What's the difference between double ml and double selection?
Alalalalaki opened this issue · 1 comments
My problem is more about the theory or practice of double ml rather than of the pkg per se. I am sorry for that but I cannot find another place to ask the question. The original paper is way beyond my capability and I learned all about double ml through your document.
The thing is that I read Belloni, Chernozhukov, and Hansen (2014JEP) and find that in a case similar to the partially linear regression, they recommend to apply variable selection methods (lasso) to the two reduced form equations and use all of the selected controls in the traditional estimation (OLS) of the treatment effect of interest. There is no mention of cross-fitting for this double selection method. I wonder that is this double selection method simply the double ml without cross-fitting? And is the double ml with cross-fitting strictly better than double selection for any specific cases?
One related question is I want to know how to do double ml for the cases that there are some covariates that I don't want put them into the ml algorithms but want estimate them in a traditional way (like the covariates in a simple 2SLS). If using double selection, I can add them to the final OLS. But how can I do this with DoubleMLPR
? Or does adding such variables make sense at all?

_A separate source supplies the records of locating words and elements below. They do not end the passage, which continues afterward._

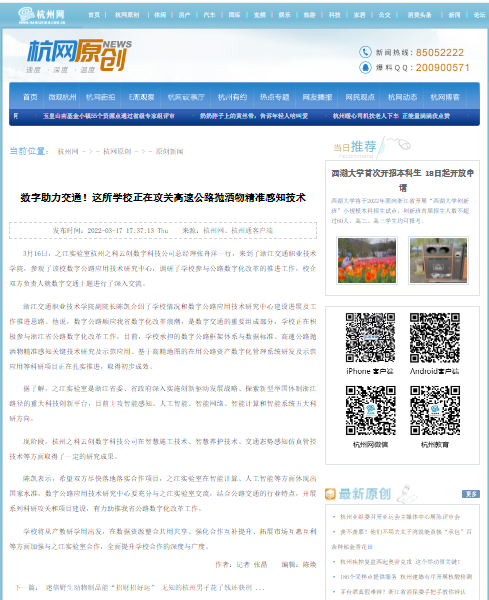The width and height of the screenshot is (489, 600).
Task: Click the 更多 button in 最新原创
Action: (x=471, y=494)
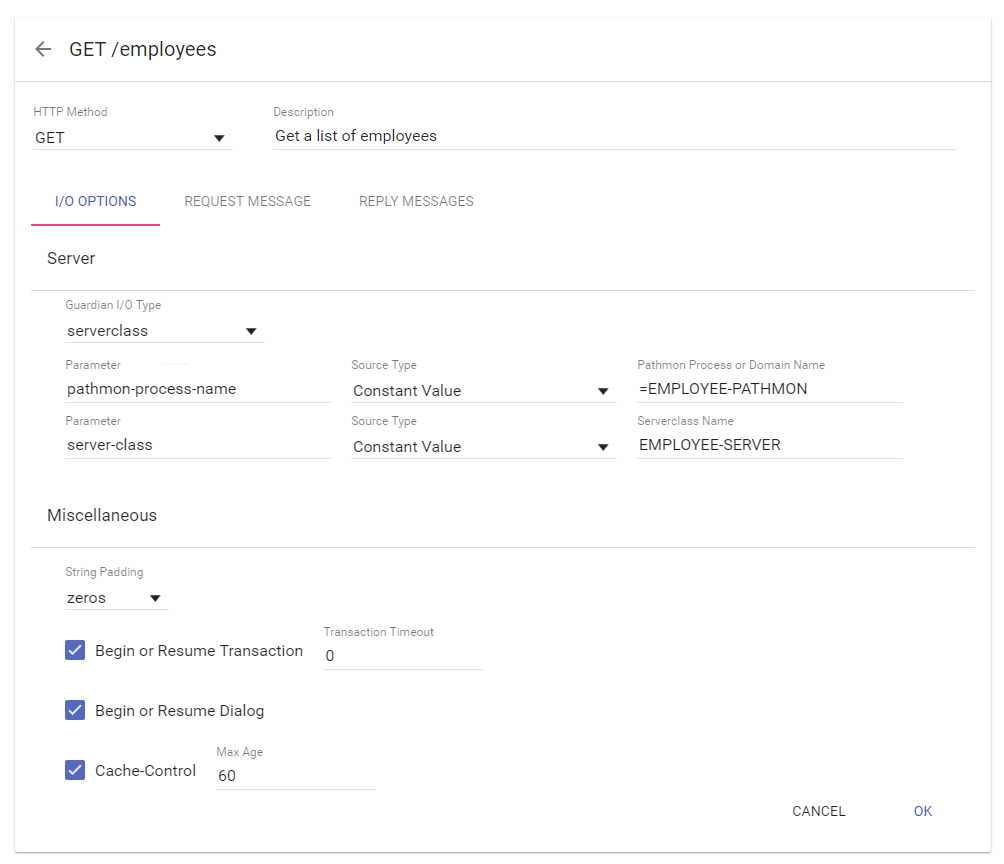Open the HTTP Method dropdown
The image size is (1004, 864).
click(132, 138)
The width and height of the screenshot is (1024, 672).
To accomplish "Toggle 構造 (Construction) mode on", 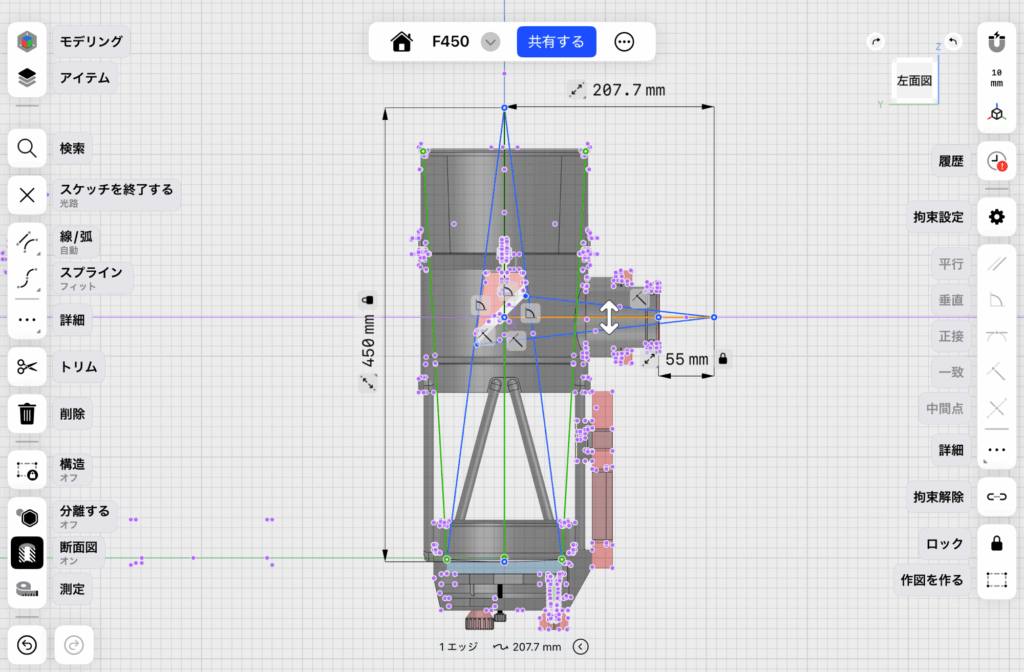I will pos(27,470).
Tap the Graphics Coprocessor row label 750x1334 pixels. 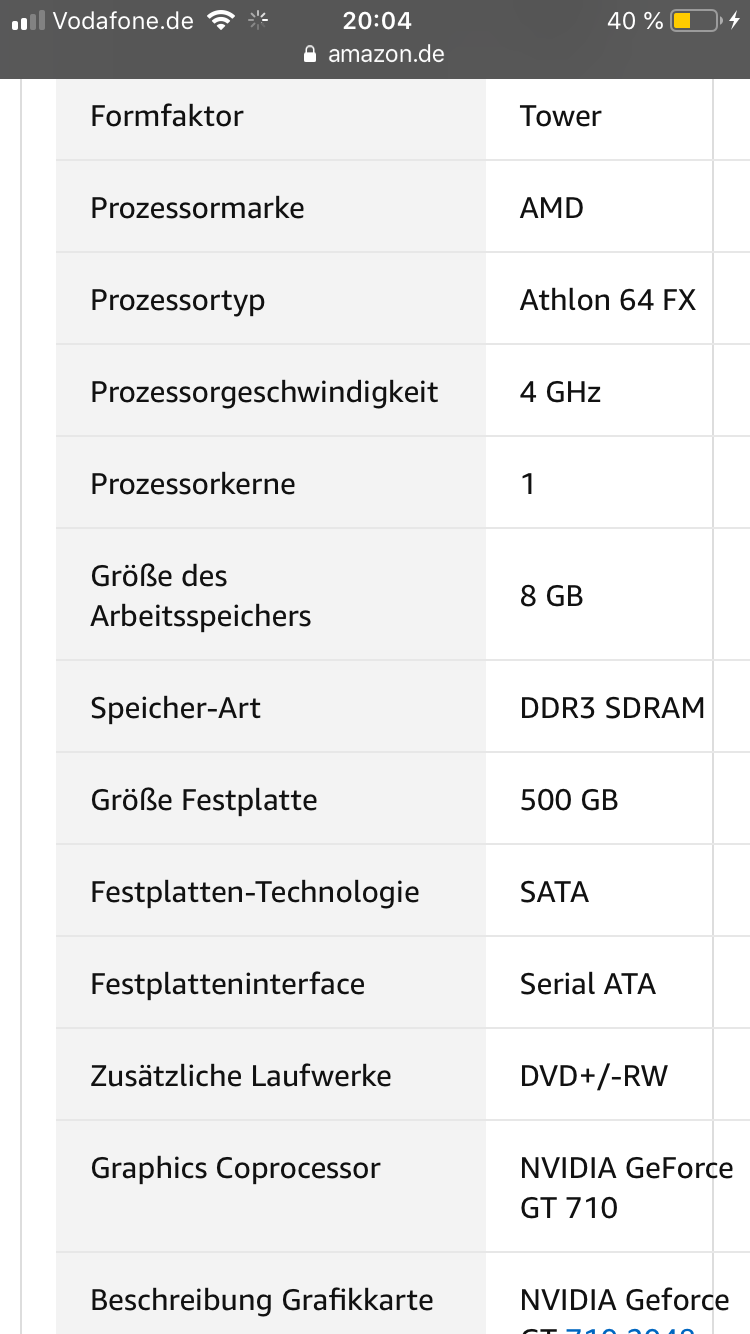235,1168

Thanks in advance for any suggestions.
The double selection approach implicitly creates an orthogonal moment condition so that it is equivalent to the double machine learning approach which relies on a Neyman orthogonal moment condition.
For lasso cross-fitting is usually not required, as the entropy can be controlled. But for other methods, e.g. Random Forest, it is not easily possible and hence cross-fitting has to be employed. (In general it is recommended to do cross-fitting.)
If you know that variables should be included in the model, you can of course force them to be in the model. Up to now, this is not yet implemented in doubleML and hdm (maybe in the future), but as a workaround, you could manually partial out the effect of the relevant variables or you define thme as treatment variables.
Literature: For background reading the vignettes for the packages hdm and doubleML might be helpful.